__What needs to be done__
Your task is to transcribe the data in full.

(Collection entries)
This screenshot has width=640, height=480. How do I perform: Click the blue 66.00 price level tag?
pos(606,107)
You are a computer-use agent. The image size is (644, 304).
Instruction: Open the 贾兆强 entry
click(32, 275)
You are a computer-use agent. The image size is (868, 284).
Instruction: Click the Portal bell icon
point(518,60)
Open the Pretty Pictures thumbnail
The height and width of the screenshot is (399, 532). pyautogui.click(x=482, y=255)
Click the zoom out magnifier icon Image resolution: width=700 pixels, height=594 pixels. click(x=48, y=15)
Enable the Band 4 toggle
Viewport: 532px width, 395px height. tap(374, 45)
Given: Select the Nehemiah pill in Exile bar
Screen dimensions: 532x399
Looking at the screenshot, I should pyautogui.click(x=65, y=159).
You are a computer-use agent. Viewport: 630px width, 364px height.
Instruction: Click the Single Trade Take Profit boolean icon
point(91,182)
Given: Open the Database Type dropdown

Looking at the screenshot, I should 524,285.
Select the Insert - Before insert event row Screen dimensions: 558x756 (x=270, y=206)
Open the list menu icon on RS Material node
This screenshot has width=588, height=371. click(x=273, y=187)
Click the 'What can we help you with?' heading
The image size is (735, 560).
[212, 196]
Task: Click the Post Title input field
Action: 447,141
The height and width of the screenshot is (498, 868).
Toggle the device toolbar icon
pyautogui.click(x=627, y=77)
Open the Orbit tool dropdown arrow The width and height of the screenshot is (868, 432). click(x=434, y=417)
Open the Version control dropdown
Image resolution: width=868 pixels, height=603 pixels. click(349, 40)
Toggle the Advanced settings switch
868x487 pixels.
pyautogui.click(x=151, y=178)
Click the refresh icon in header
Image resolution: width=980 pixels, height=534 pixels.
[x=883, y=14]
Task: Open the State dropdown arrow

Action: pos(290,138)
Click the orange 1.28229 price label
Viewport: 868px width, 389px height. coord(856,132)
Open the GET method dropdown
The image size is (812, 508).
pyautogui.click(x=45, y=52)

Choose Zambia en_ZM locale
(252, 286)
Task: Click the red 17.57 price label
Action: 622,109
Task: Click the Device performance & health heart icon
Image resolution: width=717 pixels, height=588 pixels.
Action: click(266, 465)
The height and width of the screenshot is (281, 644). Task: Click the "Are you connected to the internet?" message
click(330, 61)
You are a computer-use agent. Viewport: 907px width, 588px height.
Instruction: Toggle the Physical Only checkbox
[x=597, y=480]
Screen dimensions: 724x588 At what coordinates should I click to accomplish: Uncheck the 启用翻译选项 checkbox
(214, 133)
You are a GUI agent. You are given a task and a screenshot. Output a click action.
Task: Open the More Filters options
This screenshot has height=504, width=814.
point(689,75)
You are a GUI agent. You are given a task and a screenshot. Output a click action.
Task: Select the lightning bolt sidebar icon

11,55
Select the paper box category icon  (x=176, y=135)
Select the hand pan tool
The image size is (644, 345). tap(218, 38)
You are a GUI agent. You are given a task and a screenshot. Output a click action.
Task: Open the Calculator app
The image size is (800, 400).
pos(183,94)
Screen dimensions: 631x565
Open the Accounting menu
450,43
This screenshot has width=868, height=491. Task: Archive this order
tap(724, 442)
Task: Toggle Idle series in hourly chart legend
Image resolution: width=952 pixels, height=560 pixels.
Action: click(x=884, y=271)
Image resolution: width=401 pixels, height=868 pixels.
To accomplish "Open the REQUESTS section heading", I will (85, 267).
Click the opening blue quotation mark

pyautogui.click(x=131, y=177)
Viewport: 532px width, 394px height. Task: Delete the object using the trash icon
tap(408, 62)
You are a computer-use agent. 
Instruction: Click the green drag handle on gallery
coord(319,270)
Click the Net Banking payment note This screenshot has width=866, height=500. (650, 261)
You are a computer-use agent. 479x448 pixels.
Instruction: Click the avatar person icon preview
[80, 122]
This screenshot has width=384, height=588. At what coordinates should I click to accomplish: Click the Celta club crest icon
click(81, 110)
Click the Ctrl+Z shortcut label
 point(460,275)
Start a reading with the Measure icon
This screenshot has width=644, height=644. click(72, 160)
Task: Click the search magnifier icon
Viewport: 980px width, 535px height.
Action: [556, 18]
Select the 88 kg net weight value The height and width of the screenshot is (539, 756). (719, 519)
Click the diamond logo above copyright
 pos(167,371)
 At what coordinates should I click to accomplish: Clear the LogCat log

__Answer section__
This screenshot has width=640, height=480. How do I perform: Click the blue 66.00 price level tag?
pos(606,107)
You are a computer-use agent. The image size is (644, 304).
Instruction: Open the 贾兆强 entry
click(32, 275)
You are a computer-use agent. The image size is (868, 284).
Instruction: Click the Portal bell icon
point(518,60)
Open the Pretty Pictures thumbnail
The height and width of the screenshot is (399, 532). pyautogui.click(x=482, y=255)
Click the zoom out magnifier icon Image resolution: width=700 pixels, height=594 pixels. click(x=48, y=15)
Enable the Band 4 toggle
Viewport: 532px width, 395px height. tap(374, 45)
Given: Select the Nehemiah pill in Exile bar
Screen dimensions: 532x399
Looking at the screenshot, I should pyautogui.click(x=65, y=159).
You are a computer-use agent. Viewport: 630px width, 364px height.
Instruction: Click the Single Trade Take Profit boolean icon
point(91,182)
Given: Open the Database Type dropdown

Looking at the screenshot, I should 524,285.
Select the Insert - Before insert event row Screen dimensions: 558x756 (x=270, y=206)
Open the list menu icon on RS Material node
This screenshot has width=588, height=371. click(x=273, y=187)
Click the 'What can we help you with?' heading
The image size is (735, 560).
[212, 196]
Task: Click the Post Title input field
Action: 447,141
The height and width of the screenshot is (498, 868).
Toggle the device toolbar icon
pyautogui.click(x=627, y=77)
Open the Orbit tool dropdown arrow The width and height of the screenshot is (868, 432). click(x=434, y=417)
Open the Version control dropdown
Image resolution: width=868 pixels, height=603 pixels. click(349, 40)
Toggle the Advanced settings switch
868x487 pixels.
pyautogui.click(x=151, y=178)
Click the refresh icon in header
Image resolution: width=980 pixels, height=534 pixels.
[x=883, y=14]
Task: Open the State dropdown arrow

Action: pos(290,138)
Click the orange 1.28229 price label
Viewport: 868px width, 389px height. coord(856,132)
Open the GET method dropdown
The image size is (812, 508).
pyautogui.click(x=45, y=52)

Choose Zambia en_ZM locale
(252, 286)
Task: Click the red 17.57 price label
Action: 622,109
Task: Click the Device performance & health heart icon
Image resolution: width=717 pixels, height=588 pixels.
Action: click(266, 465)
The height and width of the screenshot is (281, 644). Task: Click the "Are you connected to the internet?" message
click(330, 61)
You are a computer-use agent. Viewport: 907px width, 588px height.
Instruction: Toggle the Physical Only checkbox
[x=597, y=480]
Screen dimensions: 724x588 At what coordinates should I click to accomplish: Uncheck the 启用翻译选项 checkbox
(214, 133)
You are a GUI agent. You are given a task and a screenshot. Output a click action.
Task: Open the More Filters options
This screenshot has height=504, width=814.
point(689,75)
You are a GUI agent. You are given a task and a screenshot. Output a click action.
Task: Select the lightning bolt sidebar icon

11,55
Select the paper box category icon  (x=176, y=135)
Select the hand pan tool
The image size is (644, 345). tap(218, 38)
You are a GUI agent. You are given a task and a screenshot. Output a click action.
Task: Open the Calculator app
The image size is (800, 400).
pos(183,94)
Screen dimensions: 631x565
Open the Accounting menu
450,43
This screenshot has width=868, height=491. Task: Archive this order
tap(724, 442)
Task: Toggle Idle series in hourly chart legend
Image resolution: width=952 pixels, height=560 pixels.
Action: click(x=884, y=271)
Image resolution: width=401 pixels, height=868 pixels.
To accomplish "Open the REQUESTS section heading", I will (85, 267).
Click the opening blue quotation mark

pyautogui.click(x=131, y=177)
Viewport: 532px width, 394px height. Task: Delete the object using the trash icon
tap(408, 62)
You are a computer-use agent. 
Instruction: Click the green drag handle on gallery
coord(319,270)
Click the Net Banking payment note This screenshot has width=866, height=500. (650, 261)
You are a computer-use agent. 479x448 pixels.
Instruction: Click the avatar person icon preview
[80, 122]
This screenshot has width=384, height=588. At what coordinates should I click to accomplish: Click the Celta club crest icon
click(81, 110)
Click the Ctrl+Z shortcut label
 point(460,275)
Start a reading with the Measure icon
This screenshot has width=644, height=644. click(72, 160)
Task: Click the search magnifier icon
Viewport: 980px width, 535px height.
Action: [556, 18]
Select the 88 kg net weight value The height and width of the screenshot is (539, 756). (719, 519)
Click the diamond logo above copyright
 pos(167,371)
 At what coordinates should I click to accomplish: Clear the LogCat log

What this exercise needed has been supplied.